Gerade das Nicolaus-Cusanus-Gymnasium hinter sich, da wollten sie Bergisch Gladbachs Lokalpolitik aufmischen, die Gründer der „Bürgerinitiative für eine jugendgerechte Stadt”. Das war vor 20 Jahren. Der erste Anlauf scheiterte an der Bürokratie. 1999 traten die Jungspunde als „Kiditiative” wieder an und gewannen zwei Ratsmandate, 2004 sogar vier.

Seither haben die Jungpolitiker reichlich Papier gefressen, viel zu lange in Ausschüssen gesessen – und sind nebenbei erwachsen geworden. Nach dem Studium zogen Aktivisten fort, gründeten Familien oder traten wie Ratsmitglied  Alexander Voßler zur CDU über. Die Mitglieder rund um die Ratsherrn Fabian Schütz (inzwischen 37) und Nachrücker Hendrik Sonnenberg ließen sich an einer Hand abzählen. Eigentlich sei die Partei „positiv gefloppt“, räumt Schütz im Gespräch ein. Aber:

Als Politiker muss man wie ein Extremsportler ticken – dann macht es Spaß.”

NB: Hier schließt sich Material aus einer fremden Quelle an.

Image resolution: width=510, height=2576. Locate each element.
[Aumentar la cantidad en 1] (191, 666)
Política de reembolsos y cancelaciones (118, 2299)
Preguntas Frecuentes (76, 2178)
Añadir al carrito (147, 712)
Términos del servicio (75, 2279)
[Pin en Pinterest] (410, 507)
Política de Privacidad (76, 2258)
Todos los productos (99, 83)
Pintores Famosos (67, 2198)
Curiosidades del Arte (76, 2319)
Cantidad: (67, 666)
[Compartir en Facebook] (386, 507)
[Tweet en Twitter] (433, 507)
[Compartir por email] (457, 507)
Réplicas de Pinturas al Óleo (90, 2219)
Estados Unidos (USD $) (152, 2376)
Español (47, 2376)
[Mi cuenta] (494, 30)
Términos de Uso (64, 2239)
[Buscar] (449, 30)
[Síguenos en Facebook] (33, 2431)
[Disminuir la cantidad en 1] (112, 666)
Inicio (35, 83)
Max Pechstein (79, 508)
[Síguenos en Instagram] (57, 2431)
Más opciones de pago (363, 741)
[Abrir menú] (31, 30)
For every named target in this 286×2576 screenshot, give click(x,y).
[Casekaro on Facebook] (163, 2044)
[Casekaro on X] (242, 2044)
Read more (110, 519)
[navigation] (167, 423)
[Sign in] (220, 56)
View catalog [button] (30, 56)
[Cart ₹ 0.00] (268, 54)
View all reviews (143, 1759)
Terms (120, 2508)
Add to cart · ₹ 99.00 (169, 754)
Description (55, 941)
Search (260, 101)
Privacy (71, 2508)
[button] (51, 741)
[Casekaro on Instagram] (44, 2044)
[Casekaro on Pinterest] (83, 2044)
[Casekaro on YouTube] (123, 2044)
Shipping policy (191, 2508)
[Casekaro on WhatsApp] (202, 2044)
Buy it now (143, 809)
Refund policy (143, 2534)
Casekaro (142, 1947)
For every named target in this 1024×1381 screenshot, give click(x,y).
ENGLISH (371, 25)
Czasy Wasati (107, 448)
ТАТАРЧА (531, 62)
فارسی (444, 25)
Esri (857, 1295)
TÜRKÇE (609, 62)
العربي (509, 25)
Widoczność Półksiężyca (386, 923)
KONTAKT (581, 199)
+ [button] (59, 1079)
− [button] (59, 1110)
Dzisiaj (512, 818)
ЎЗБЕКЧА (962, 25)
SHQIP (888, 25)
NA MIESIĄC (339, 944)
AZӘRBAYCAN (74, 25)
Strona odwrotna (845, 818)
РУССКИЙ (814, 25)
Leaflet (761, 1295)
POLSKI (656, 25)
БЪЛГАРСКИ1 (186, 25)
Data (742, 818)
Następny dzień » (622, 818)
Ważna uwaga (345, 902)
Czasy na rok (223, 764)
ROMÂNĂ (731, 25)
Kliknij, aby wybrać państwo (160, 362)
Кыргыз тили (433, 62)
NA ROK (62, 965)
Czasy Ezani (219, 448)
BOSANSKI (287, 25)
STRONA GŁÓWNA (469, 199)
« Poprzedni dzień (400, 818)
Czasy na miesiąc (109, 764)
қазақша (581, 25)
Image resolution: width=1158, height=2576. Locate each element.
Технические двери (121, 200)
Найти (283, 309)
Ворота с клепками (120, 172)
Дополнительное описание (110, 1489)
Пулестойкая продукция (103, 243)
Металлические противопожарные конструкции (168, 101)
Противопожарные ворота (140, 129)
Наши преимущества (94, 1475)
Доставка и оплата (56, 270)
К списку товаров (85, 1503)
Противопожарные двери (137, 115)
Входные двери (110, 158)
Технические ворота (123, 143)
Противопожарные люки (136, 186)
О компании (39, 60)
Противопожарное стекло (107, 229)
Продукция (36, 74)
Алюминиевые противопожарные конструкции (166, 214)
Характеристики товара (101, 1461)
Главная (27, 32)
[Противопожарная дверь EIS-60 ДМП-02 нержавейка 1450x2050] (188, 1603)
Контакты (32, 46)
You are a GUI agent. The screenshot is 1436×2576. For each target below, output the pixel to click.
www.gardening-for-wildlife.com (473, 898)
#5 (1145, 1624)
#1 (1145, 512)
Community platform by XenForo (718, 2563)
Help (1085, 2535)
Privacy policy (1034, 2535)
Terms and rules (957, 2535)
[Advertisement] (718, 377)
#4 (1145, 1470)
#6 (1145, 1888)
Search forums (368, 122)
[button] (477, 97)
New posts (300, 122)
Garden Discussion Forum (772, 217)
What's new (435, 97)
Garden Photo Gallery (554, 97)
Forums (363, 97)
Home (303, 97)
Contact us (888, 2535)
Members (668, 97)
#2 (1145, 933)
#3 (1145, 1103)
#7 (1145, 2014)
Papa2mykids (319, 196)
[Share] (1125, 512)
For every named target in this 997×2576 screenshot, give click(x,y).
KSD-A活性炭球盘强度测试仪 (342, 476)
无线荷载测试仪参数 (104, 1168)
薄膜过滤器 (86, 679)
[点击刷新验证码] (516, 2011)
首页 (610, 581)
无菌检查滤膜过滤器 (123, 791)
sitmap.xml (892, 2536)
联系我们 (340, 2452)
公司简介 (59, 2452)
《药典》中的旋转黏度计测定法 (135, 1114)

Der Spaß kommt zurück – denn die „Kids“ bekommen gerade noch rechtzeitig frisches Blut, wenn auch kein junges: nach einem handfesten Krach in der Piratenpartei wechselte gleich ein halbes Dutzend Ex-Piraten in die Kiditiative.

Fabian Schütz, Klaus Graf, Hendrik Sonnenberg, Thomas Obermeier

Alte und neue Mitglieder passen in den Grundwerten und Zielen gut zueinander, daher handele es sich nicht um eine freundliche Übernahme, sondern um eine Fusion unter Gleichgesinnten, betont Schütz. Dennoch sorgten die neue Mitglieder mit Blick auf die kommende Wahl rasch für eine Komplettrenovierung: Stolz präsentierten alte und neue Mitglieder am Donnerstag im großen Saal des Rathauses das volle Programm: neuer Name, neuer Vorsitzender, neuer Bürgermeisterkandidat, neue Website, neuer Facebook-Auftritt. Nur inhaltlich bleibe man sich treu.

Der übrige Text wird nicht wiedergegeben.